## ARTICLE
Your credit score is an indicator of your creditworthiness. This three-digit number, which usually ranges from 300 to 850, is nothing but a numerical expression of your creditworthiness. The three credit reporting bureaus (i.e. Equifax, Experian and Trans Union) calculate this score based on various details mentioned in your credit report. Some of these details include:

 

  • The type of credit accounts you have
  • The number of credit accounts you have
  • The amount of available credit you have
  • Your payment history and,
  • The length of your credit history

 

The credit bureaus assign a weight to each of these factors. Then, by assigning a numerical value to the above-mentioned criteria, they compute your credit score.

 

Why Are Credit Scores So Important?

 

As mentioned earlier, your credit history and your credit score are two significant indicators of your financial life. Nowadays, it is not easy to live without credit of one kind or another. When you use credit, you borrow money and commit to repaying it within a specific timeframe. Your credit history documents all your lines of credit and your payment history.

 

In today’s digital age, lenders can access your credit history very easily. This enables them to determine whether to give you credit or not. If they do give you credit, your credit history helps them determine the terms on which to give you credit. Therefore, when you purchase an insurance policy, the insurance company would base the premium you pay on your credit score. Similarly, the interest rate you pay for your loan essentially boils down to your credit score.

 

Ten Ways to Boost Your Credit Score

 

If your credit score is already above average or excellent, it’s a sign that you’re financially responsible. All you need to do is to maintain your credit score. However, if your credit score is below average, you would need to rectify the situation. Usually, poor financial decisions like late or missed payments contribute to a negative impact on credit scores. Here are 10 ways for you to begin rebuilding your credit.

 

  1. Keep Your Credit Card Balances Low: Your credit card balances contribute toward your credit score. Therefore, ensure that you keep these as low as possible. Instead of paying the minimum balance only, consider paying the outstanding balance entirely. Ideally, you should avoid consuming more than 35 – 40 percent of your credit limit.

 

  1. Pay Your Bills On Time: As mentioned earlier, late and missed payments have a negative effect on your credit history and score. Therefore, when it comes to repaying loans and credit cards, avoid making late or no payments. For credit cards, even if you cannot pay the entire outstanding amount, ensure that you pay the minimum amounts at least. Under no circumstances, should you skip payments for several months. Remember, your delayed or missed payments would show up on your credit history for the next seven years. Regretting your actions later would not help in remedying the situation.

 

  1. Never Apply for Credit Unless You Need It: Consumers often walk into a store and find friendly individuals persuading them to apply for a store credit card. They listen to the advantages of possessing these cards, without bothering to check the terms and conditions. Applying for – and obtaining – several new credit cards in a short span of time would have a negative effect on your credit score. Therefore, stick to one card only.

## EXERCISE REQUIREMENTS
Please copy the credit score text word for word, from "1. Keep Your" up to and including "your credit limit.". The rows have no connection to the credit score text.

## LISTING
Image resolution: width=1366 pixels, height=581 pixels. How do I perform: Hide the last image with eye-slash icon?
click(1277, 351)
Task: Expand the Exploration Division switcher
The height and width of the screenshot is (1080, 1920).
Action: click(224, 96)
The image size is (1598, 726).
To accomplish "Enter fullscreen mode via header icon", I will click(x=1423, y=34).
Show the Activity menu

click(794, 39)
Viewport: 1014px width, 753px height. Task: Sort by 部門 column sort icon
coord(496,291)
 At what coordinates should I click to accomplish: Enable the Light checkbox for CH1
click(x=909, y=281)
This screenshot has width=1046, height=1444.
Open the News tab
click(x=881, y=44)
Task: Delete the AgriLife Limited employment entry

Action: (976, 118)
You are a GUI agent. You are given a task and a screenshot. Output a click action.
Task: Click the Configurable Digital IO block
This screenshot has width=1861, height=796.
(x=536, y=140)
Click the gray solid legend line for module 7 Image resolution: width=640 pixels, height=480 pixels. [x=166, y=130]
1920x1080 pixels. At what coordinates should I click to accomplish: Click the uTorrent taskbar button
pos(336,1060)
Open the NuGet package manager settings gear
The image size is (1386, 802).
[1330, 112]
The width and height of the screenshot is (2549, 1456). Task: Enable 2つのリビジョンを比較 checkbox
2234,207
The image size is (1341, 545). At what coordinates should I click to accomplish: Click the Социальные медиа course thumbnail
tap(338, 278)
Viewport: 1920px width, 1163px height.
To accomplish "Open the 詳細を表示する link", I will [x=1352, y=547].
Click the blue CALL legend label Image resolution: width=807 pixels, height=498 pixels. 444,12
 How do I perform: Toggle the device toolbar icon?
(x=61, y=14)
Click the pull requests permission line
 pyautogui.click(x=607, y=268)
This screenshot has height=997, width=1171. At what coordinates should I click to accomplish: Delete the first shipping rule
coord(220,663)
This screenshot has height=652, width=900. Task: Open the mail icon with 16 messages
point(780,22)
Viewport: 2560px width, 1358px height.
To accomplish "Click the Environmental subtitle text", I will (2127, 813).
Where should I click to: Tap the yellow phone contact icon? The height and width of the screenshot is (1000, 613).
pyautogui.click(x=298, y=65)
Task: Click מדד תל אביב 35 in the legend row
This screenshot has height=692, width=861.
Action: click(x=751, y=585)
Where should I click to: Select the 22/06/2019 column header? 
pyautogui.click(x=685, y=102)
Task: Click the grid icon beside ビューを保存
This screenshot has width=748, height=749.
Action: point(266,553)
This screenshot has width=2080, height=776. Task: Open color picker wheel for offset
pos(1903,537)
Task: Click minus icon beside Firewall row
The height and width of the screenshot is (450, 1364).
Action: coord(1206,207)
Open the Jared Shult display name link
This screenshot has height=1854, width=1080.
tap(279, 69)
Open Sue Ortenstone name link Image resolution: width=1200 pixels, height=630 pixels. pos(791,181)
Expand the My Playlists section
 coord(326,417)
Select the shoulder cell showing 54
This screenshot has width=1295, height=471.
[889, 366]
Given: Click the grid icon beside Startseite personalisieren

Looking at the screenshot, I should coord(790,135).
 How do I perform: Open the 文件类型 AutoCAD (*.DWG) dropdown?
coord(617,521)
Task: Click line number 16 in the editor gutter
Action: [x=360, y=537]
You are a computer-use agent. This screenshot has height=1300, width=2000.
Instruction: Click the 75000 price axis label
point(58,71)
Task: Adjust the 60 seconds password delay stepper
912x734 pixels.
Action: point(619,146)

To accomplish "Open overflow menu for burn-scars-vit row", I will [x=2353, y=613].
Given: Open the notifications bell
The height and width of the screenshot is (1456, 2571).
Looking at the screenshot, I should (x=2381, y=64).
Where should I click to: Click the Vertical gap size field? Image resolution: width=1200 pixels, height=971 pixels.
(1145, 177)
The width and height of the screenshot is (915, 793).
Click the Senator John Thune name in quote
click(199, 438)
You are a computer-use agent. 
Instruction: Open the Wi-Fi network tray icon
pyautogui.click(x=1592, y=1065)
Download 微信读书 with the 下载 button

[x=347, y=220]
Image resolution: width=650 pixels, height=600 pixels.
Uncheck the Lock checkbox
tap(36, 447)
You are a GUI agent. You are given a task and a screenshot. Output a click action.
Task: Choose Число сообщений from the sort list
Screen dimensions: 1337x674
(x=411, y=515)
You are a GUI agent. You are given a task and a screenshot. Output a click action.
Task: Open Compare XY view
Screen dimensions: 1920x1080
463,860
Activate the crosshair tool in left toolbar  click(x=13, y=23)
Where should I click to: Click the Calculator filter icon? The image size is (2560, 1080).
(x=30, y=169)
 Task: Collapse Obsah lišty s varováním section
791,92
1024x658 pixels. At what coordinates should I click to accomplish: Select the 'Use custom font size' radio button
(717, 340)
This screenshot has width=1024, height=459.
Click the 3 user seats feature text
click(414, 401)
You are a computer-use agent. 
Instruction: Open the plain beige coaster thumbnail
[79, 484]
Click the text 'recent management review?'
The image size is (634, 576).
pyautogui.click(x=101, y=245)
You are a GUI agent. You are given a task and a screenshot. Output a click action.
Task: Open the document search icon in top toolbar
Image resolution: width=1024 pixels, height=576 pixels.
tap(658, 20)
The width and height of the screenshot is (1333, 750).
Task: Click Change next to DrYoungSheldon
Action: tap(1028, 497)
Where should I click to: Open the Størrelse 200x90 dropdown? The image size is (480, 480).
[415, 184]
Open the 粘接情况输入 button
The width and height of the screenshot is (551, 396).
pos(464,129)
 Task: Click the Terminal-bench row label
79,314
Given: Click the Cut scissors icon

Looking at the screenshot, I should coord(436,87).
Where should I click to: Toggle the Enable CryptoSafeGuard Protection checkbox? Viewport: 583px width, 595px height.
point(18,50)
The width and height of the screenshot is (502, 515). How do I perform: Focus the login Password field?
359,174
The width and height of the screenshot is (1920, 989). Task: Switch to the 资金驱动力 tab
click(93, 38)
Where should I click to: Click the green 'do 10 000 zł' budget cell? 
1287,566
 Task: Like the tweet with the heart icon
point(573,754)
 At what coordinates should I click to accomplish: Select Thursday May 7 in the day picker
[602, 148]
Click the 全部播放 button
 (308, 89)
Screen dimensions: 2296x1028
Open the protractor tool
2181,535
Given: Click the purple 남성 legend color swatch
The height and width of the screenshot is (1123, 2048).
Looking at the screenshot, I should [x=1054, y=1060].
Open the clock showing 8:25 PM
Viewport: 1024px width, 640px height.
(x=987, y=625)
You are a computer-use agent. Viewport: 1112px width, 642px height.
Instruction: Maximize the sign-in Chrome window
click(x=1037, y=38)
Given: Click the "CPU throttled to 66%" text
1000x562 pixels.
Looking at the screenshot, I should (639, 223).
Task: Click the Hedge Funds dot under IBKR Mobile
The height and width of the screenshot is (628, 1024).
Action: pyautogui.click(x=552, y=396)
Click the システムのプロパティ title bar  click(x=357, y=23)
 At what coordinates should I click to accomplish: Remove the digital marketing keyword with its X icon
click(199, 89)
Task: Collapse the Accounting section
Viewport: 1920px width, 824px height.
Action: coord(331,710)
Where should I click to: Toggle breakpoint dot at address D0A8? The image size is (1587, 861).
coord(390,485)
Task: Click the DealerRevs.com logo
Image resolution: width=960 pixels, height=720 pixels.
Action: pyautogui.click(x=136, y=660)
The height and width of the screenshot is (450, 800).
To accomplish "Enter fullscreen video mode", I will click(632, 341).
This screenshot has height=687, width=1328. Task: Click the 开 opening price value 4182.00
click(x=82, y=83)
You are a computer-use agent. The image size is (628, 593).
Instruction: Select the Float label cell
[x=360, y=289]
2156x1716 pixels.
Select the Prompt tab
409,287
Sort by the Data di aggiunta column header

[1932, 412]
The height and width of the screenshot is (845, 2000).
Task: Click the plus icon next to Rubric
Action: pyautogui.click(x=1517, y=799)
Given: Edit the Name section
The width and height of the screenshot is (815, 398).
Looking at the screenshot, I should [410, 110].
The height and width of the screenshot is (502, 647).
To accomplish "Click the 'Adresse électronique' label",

## THE RESPONSE
1. Keep Your Credit Card Balances Low: Your credit card balances contribute toward your credit score. Therefore, ensure that you keep these as low as possible. Instead of paying the minimum balance only, consider paying the outstanding balance entirely. Ideally, you should avoid consuming more than 35 – 40 percent of your credit limit.